Wenzhu Zhuren (possible pen name? disputed)
- Traditional Chinese: 問竹主人
- Simplified Chinese: 问竹主人
- Literal meaning: "Bamboo-Inquiring Master"

Standard Mandarin
- Hanyu Pinyin: Wènzhú Zhǔrén
- Wade–Giles: Wen^{4}-chu^{2} Chu^{3}-jen^{2}

= Shi Yukun =

Qing dynasty storyteller

Shi Yukun ( 19th century), courtesy name Zhenzhi, was a highly popular Qing dynasty storyteller who performed in Beijing during the first half of the 19th century. Little is known about his life, but anecdotes recorded in the 1940s claimed he worked as a Booi Aha at prince Zhaolian's mansion before he became a performer.

He is the credited author of the 1879 wuxia novel The Tale of Loyal Heroes and Righteous Gallants—better known today as The Seven Heroes and Five Gallants or The Three Heroes and Five Gallants—as well as some of its sequels. While the first novel was undoubtedly based on his oral performances, most modern scholars believe Shi died several years before 1879 and played no role in the novel's publication.
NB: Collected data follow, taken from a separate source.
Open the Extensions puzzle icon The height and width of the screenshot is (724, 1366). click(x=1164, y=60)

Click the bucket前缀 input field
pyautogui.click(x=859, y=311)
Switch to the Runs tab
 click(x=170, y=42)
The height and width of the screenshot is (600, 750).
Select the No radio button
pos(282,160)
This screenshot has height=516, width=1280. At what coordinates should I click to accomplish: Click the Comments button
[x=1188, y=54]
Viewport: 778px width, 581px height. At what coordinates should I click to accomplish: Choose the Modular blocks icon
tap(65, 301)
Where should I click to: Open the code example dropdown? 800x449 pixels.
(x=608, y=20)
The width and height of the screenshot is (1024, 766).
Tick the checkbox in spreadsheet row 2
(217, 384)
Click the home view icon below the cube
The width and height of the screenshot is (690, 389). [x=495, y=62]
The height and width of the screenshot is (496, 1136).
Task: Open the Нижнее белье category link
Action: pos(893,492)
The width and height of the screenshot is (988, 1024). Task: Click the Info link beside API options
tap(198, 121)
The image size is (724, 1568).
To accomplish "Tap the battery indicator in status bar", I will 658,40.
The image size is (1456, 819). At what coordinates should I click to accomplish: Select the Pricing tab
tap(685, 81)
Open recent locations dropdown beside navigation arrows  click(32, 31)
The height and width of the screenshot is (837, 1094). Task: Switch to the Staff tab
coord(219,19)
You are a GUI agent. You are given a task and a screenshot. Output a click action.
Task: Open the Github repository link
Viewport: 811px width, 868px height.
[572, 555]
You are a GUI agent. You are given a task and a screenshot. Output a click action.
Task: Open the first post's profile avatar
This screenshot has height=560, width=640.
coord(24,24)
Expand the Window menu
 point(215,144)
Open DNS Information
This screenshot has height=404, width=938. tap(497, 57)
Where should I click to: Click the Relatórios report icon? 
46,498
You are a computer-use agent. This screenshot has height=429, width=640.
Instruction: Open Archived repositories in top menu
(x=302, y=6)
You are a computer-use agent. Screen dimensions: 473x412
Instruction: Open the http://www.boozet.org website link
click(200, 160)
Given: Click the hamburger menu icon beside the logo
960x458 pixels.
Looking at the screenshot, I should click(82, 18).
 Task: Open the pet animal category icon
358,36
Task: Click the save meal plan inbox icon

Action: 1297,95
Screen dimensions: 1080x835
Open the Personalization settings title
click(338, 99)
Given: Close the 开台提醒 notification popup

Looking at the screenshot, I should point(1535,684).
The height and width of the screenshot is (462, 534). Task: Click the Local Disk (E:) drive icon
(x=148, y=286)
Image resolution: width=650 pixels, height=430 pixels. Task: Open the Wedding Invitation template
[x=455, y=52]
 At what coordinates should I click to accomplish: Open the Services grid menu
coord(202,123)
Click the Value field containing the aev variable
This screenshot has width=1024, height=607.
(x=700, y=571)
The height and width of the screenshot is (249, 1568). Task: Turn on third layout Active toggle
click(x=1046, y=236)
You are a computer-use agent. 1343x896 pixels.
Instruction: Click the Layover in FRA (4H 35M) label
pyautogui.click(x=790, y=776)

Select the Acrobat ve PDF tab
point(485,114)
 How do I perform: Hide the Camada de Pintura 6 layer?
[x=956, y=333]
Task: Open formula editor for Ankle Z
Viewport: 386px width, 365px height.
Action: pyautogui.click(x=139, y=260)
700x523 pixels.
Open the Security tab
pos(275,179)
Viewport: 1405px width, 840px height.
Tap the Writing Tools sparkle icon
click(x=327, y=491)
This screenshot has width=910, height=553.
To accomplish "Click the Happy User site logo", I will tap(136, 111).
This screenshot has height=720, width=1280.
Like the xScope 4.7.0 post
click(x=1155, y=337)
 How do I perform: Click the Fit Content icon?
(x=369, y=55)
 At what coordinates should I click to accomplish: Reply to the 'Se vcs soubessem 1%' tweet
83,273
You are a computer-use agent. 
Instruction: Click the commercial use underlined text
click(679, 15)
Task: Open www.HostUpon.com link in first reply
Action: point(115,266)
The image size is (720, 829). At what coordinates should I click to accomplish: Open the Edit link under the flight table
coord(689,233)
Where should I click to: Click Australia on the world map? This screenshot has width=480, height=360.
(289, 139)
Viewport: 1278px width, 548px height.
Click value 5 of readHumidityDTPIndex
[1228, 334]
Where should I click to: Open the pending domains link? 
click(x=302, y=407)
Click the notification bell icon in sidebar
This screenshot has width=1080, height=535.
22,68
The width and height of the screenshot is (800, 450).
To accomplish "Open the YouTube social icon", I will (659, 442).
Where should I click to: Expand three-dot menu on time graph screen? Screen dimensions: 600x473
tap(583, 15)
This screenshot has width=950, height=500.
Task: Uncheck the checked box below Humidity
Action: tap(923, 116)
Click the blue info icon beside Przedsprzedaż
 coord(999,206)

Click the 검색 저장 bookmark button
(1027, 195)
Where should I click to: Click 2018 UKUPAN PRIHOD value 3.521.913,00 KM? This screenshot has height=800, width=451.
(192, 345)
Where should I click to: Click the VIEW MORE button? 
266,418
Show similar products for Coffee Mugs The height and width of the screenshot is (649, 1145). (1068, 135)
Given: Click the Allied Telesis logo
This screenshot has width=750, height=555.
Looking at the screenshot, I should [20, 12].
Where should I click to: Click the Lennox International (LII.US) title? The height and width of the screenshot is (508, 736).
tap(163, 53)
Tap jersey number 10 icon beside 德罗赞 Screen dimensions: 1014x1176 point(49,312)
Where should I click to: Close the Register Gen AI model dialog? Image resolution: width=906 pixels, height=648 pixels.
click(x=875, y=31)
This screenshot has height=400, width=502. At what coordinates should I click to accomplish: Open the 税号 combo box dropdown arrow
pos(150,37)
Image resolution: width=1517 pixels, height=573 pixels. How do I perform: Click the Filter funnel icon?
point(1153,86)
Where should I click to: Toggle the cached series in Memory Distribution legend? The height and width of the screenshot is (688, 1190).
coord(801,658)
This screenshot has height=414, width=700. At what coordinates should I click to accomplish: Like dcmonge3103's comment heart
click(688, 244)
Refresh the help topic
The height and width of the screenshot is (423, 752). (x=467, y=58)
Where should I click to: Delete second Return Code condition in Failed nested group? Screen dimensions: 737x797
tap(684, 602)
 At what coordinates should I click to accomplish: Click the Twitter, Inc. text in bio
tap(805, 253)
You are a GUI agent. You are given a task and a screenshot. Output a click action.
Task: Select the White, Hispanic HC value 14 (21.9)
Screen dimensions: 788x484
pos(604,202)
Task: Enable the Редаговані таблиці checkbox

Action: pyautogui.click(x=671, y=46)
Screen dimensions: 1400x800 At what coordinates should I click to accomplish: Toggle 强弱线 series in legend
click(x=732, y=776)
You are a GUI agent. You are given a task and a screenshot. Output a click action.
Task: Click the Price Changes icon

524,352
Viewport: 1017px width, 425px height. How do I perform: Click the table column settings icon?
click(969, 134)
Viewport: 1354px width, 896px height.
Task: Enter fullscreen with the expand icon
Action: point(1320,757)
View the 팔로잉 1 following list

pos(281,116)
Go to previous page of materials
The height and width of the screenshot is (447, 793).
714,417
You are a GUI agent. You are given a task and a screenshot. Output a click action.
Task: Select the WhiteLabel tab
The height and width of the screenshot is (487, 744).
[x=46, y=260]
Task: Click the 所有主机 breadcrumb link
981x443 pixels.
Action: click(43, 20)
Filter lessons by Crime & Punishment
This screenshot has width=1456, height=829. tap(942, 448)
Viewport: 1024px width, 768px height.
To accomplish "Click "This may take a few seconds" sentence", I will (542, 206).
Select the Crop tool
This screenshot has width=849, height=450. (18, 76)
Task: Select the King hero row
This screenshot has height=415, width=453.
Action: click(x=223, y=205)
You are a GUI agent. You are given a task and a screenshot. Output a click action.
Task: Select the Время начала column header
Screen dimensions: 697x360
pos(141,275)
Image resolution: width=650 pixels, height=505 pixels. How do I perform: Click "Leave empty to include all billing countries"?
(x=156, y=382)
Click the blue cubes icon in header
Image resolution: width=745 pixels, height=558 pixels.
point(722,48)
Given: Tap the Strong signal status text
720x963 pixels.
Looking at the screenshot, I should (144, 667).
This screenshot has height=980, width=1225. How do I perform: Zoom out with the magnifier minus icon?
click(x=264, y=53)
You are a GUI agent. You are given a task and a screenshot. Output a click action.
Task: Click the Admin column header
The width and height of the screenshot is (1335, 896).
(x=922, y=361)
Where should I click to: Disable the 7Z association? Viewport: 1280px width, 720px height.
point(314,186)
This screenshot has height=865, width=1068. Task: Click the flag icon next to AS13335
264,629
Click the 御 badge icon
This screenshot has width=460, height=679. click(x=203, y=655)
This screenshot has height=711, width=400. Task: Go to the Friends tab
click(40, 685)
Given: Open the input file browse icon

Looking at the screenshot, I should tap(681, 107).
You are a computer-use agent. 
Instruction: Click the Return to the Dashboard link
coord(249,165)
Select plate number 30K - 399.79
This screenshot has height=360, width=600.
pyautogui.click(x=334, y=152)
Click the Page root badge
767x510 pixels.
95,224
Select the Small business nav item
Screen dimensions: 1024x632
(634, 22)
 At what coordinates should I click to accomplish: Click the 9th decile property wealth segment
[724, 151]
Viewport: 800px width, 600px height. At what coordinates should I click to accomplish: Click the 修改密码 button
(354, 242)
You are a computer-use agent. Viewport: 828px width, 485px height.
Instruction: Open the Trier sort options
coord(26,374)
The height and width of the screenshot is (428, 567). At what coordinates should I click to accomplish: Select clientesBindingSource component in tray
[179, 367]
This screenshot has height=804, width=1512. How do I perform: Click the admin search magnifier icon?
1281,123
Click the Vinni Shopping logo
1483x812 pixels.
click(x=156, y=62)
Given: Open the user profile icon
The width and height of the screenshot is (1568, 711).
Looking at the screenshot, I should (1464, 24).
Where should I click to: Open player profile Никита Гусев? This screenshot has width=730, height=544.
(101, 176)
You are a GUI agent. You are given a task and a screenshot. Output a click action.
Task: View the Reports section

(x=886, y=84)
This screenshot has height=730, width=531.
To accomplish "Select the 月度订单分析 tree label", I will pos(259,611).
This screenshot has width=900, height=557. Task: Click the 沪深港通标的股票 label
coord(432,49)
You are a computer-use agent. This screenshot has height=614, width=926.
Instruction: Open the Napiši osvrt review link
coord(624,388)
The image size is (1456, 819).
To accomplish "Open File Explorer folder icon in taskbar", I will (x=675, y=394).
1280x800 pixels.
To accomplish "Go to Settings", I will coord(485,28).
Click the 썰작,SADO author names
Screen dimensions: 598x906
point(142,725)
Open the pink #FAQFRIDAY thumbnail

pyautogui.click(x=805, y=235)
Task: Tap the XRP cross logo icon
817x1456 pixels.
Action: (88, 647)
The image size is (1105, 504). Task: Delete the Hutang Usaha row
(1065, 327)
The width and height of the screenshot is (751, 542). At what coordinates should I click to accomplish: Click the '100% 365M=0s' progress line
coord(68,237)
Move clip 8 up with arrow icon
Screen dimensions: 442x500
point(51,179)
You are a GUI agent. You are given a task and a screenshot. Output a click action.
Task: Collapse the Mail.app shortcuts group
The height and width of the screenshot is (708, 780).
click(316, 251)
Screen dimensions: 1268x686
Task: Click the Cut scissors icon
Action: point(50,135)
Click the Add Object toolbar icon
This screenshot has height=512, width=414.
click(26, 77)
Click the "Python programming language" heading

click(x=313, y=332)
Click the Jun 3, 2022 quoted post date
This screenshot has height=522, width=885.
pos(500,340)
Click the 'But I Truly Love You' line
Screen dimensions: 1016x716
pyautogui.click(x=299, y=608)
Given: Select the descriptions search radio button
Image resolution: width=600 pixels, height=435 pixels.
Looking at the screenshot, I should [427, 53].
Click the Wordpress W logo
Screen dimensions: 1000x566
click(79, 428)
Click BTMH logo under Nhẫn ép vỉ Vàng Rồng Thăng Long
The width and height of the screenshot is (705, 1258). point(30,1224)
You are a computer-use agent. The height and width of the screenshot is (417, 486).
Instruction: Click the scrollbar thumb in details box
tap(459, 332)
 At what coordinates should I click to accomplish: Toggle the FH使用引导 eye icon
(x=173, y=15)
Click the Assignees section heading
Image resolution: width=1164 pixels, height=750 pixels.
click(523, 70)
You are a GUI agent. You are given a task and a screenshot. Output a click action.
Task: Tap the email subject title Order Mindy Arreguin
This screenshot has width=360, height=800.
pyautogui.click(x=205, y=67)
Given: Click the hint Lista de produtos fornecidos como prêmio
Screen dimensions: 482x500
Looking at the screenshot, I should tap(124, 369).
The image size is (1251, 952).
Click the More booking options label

Nevertheless, his name was prominently displayed on its cover, the first time a Chinese storyteller was credited as a novel's sole author.

==Biography==
While eponymous poems and zidishu solely to celebrate (or perhaps mock) Shi Yukun's fame and storytelling skills have survived, little is actually known about his life, besides that he performed his art in the national capital Beijing during the 19th century, probably as early as 1817. While some scholars had believed he was originally from Tianjin, it was probably a mistake made by confusing Shi Yukun and Shi Duo (石鐸), the publisher of the 1891 novel The Five Younger Gallants (小五義) which also claimed Shi Yukun as its original source. The suggestion that Shi Yukun was ethnic Manchu, based on his surname (common in Manchus) and the Manchu genre of zidishu in his performances, also lacks convincing evidence. He was called "Third Master" (三爺) by at least another storyteller.

==Style==
His performances, accompanied by sanxian (3-stringed lute) playing, attracted audience in the thousands. He did not employ a wooden clapper like modern pingshu performers, rather, he used his musical instrument to call the audience's attention. He was best known for his poetic lyrics and tunes during his songs.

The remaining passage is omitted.